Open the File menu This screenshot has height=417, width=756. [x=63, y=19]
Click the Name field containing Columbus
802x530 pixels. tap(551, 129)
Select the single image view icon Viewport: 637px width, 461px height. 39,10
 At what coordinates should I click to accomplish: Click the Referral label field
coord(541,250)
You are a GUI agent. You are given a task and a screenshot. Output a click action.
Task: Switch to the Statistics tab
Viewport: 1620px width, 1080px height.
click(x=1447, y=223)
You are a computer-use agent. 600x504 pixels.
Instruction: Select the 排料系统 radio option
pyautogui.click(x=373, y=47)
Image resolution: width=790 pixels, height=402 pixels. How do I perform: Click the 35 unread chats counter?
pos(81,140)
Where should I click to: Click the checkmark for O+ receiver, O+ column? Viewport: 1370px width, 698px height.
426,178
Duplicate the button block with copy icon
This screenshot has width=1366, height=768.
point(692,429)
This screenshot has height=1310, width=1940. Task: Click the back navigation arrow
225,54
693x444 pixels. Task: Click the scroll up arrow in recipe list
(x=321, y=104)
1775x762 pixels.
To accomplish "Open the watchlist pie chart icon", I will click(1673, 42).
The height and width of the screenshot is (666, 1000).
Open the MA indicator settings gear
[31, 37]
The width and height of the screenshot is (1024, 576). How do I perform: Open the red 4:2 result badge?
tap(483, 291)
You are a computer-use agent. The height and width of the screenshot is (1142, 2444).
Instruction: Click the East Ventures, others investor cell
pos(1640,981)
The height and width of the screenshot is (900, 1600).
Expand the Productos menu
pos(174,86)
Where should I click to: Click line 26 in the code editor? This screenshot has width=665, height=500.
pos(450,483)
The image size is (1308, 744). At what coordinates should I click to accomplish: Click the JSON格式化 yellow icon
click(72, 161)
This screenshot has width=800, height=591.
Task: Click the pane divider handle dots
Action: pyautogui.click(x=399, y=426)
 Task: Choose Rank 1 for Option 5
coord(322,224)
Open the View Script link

- - -

### About this task
Produce the material above again, word for word.

### Response to this exercise
Open the File menu This screenshot has height=417, width=756. [x=63, y=19]
Click the Name field containing Columbus
802x530 pixels. tap(551, 129)
Select the single image view icon Viewport: 637px width, 461px height. 39,10
 At what coordinates should I click to accomplish: Click the Referral label field
coord(541,250)
You are a GUI agent. You are given a task and a screenshot. Output a click action.
Task: Switch to the Statistics tab
Viewport: 1620px width, 1080px height.
click(x=1447, y=223)
You are a computer-use agent. 600x504 pixels.
Instruction: Select the 排料系统 radio option
pyautogui.click(x=373, y=47)
Image resolution: width=790 pixels, height=402 pixels. How do I perform: Click the 35 unread chats counter?
pos(81,140)
Where should I click to: Click the checkmark for O+ receiver, O+ column? Viewport: 1370px width, 698px height.
426,178
Duplicate the button block with copy icon
This screenshot has width=1366, height=768.
point(692,429)
This screenshot has height=1310, width=1940. Task: Click the back navigation arrow
225,54
693x444 pixels. Task: Click the scroll up arrow in recipe list
(x=321, y=104)
1775x762 pixels.
To accomplish "Open the watchlist pie chart icon", I will click(1673, 42).
The height and width of the screenshot is (666, 1000).
Open the MA indicator settings gear
[31, 37]
The width and height of the screenshot is (1024, 576). How do I perform: Open the red 4:2 result badge?
tap(483, 291)
You are a computer-use agent. The height and width of the screenshot is (1142, 2444).
Instruction: Click the East Ventures, others investor cell
pos(1640,981)
The height and width of the screenshot is (900, 1600).
Expand the Productos menu
pos(174,86)
Where should I click to: Click line 26 in the code editor? This screenshot has width=665, height=500.
pos(450,483)
The image size is (1308, 744). At what coordinates should I click to accomplish: Click the JSON格式化 yellow icon
click(72, 161)
This screenshot has width=800, height=591.
Task: Click the pane divider handle dots
Action: pyautogui.click(x=399, y=426)
 Task: Choose Rank 1 for Option 5
coord(322,224)
Open the View Script link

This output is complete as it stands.